We ought to wonder about the Akeidah. Nisyonos in the Torah usually test the mettle of their target by clarifying the quality of a person’s key midah (Think of Yosef, for example.) If Avraham was to be tested, shouldn’t Hashem have devised a way of testing his chesed, which was his signature midah? Instead, the Akeidah seems to evaluate his capacity for the very opposite of what Avraham stood for!

Chazal tell us in Avos that the upshot of the Akeidah was indeed to demonstrate love – Avraham’s love for HKBH. The holy seforim teach us what happened when Hashem called to Avraham, asking him to take his son, his only son, the son he loved. The Divine mention of his love for his son set off an explosion of that love that knew no limit. (This was prefigured in the account of the creation of the rakia on the second day. Having been instructed by Hashem to “spread out,” the rakia did just that, expanding without limit. It would have continued to do so, were it not for the constraint of the Name Shakai – meaning He Who said “dai” – enough – to His creation.)

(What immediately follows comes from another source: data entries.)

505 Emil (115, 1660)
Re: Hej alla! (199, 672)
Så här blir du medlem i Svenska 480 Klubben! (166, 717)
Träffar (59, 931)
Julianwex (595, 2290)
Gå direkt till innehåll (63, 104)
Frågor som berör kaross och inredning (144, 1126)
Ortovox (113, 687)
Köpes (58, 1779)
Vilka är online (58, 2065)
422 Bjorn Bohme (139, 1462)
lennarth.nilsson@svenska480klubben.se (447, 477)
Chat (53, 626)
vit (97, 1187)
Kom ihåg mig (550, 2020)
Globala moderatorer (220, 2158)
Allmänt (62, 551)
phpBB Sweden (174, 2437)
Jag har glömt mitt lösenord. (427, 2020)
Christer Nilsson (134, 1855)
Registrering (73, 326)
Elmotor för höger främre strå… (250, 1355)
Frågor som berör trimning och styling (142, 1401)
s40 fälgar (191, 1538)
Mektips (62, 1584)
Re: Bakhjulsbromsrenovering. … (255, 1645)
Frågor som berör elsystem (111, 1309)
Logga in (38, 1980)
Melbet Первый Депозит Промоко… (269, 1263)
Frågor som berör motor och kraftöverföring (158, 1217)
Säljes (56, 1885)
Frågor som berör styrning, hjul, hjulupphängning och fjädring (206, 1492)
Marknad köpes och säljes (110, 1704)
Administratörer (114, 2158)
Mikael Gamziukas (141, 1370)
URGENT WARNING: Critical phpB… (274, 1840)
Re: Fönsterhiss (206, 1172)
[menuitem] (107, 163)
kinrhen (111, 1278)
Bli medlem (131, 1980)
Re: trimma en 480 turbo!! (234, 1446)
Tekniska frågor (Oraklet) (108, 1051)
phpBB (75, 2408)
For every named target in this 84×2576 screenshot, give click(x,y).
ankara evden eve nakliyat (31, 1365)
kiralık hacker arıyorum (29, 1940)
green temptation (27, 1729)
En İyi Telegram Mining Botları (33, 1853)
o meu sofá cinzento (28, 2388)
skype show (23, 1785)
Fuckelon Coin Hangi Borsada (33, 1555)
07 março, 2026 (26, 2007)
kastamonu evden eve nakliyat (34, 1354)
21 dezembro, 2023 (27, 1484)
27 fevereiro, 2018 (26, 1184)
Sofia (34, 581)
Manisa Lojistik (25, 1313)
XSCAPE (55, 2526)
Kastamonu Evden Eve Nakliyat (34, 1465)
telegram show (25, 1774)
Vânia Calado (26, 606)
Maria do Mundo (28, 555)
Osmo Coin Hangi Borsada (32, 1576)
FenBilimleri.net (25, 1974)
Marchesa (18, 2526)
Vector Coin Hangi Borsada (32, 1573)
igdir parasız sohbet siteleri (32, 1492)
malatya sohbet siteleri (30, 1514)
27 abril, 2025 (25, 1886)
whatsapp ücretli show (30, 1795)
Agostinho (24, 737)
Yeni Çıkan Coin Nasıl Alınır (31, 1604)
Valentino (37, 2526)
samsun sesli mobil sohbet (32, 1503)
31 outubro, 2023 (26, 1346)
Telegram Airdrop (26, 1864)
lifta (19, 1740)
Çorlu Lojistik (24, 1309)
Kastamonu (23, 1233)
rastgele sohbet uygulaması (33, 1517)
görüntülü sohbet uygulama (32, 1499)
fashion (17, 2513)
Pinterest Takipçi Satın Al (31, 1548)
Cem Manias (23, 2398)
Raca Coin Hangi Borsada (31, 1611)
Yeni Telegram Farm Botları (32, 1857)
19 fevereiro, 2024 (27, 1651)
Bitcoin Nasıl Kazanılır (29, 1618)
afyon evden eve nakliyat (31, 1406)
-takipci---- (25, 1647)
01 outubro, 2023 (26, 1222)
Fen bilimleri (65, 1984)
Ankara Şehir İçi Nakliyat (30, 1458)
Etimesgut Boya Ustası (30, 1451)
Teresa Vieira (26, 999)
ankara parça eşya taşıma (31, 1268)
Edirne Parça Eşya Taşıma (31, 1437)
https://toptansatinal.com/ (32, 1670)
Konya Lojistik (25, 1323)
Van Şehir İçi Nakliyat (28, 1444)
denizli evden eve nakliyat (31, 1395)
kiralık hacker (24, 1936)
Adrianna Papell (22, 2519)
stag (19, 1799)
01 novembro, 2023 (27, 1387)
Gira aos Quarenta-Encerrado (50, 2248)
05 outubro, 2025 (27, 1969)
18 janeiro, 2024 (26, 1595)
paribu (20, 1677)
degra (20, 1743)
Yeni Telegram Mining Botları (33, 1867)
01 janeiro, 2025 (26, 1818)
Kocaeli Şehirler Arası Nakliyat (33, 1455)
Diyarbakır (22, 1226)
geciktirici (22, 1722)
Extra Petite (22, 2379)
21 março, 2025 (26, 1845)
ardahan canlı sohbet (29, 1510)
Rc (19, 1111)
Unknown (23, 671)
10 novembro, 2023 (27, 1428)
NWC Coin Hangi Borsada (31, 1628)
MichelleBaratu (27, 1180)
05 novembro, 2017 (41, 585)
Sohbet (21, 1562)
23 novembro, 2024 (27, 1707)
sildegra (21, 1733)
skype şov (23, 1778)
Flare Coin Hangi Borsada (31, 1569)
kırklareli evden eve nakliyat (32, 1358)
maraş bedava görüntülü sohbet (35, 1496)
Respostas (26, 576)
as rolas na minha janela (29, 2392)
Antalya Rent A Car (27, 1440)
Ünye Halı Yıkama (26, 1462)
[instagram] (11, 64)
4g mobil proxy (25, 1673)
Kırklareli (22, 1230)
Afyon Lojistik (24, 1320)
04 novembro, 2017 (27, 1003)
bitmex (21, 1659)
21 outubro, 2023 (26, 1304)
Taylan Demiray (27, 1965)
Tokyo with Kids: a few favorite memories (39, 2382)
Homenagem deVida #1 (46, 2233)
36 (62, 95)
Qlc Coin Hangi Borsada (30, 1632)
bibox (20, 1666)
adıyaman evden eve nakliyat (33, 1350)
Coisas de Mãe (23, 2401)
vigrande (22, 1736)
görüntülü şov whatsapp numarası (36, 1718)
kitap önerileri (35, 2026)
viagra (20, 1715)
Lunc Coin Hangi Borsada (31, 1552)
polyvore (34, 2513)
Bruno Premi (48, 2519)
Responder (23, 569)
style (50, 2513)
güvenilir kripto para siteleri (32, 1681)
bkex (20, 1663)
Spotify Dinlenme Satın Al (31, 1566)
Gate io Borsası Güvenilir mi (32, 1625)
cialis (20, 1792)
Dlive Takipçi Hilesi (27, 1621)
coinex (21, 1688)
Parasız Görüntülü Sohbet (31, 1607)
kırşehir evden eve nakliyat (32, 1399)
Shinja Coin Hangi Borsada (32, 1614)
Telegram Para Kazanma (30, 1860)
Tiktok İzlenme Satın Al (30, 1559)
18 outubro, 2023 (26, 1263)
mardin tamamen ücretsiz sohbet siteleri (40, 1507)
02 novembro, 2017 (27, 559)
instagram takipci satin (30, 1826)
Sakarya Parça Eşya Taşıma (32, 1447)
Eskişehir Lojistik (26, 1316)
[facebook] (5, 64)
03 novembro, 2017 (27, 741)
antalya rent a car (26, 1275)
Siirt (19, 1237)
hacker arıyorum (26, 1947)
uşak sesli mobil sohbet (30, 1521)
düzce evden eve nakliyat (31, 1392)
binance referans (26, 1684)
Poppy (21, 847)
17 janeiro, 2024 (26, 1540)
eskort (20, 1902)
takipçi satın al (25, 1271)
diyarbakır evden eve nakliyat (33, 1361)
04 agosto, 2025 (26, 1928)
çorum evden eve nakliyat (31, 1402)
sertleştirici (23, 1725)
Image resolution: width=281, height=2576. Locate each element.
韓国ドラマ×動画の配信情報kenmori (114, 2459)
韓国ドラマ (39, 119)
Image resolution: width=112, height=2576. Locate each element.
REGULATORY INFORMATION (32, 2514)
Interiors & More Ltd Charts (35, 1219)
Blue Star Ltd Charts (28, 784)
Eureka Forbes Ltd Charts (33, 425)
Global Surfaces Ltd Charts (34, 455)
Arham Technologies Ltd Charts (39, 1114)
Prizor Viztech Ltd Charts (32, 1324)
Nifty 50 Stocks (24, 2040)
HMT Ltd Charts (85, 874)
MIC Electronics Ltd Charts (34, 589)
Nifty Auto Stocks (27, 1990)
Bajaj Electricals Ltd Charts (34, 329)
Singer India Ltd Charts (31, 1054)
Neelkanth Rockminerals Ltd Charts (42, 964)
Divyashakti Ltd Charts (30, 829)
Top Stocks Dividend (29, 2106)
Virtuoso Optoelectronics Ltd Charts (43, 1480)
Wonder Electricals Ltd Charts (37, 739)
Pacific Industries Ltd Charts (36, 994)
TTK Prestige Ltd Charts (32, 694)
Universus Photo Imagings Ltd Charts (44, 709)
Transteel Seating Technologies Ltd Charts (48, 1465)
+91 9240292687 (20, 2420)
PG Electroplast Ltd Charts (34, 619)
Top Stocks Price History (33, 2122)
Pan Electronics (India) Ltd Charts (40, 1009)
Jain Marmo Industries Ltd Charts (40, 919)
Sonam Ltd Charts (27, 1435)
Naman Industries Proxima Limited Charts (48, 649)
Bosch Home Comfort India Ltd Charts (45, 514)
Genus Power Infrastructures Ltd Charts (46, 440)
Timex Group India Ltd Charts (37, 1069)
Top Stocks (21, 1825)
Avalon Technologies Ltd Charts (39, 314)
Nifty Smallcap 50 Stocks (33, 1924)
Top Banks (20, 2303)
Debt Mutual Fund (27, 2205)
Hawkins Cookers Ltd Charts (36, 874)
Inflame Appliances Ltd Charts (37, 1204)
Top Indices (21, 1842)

Where does this love come from? Love is at the very shoresh, the very core of the higher, perfected form of chesed we have been talking about. Our practice of chesed, our positive feelings of love, such as love of Torah and love of Klal Yisrael – all these are pathways to the ultimate goal of love for Hashem. Avraham showed this identity in its purest form. He showed that the immeasurable love he had for Yitzchak did not detract from, did not interfere with, indeed was not separate from his love of Hashem. To the contrary, he showed that his superabundant love for Yitzchok was but a manifestation of his love for Hashem, desirable because Hashem wanted him to love his son. At the moment that Hashem instructed otherwise – as soon as Hashem shifted the relationship with Yitzchok to a requirement to slaughter him – Avraham perceived that command as an exercise of his love for his Creator!

The bottom line of all of this is that it all carries over to our own development, to our own lives. The tikun of the world began with chesed, with the pure chesed Avraham was capable of after the bris. Each of us spends a lifetime in our own tikun. That tikun as well must begin with chesed! We take the first steps specifically with outpourings of love to our brethren. That, in turn, can become love of Torah, and ultimately get us to our destination of love of Hashem.

1Based on Nesivos Shalom pgs. 105-107
2These midos are the ten sefiros. The lower seven are “active;” they relate to the world of performance, and they are headed by chesed. Above them stand the top three, aloof from the coarseness of activity, and existing as more refined “intellects.”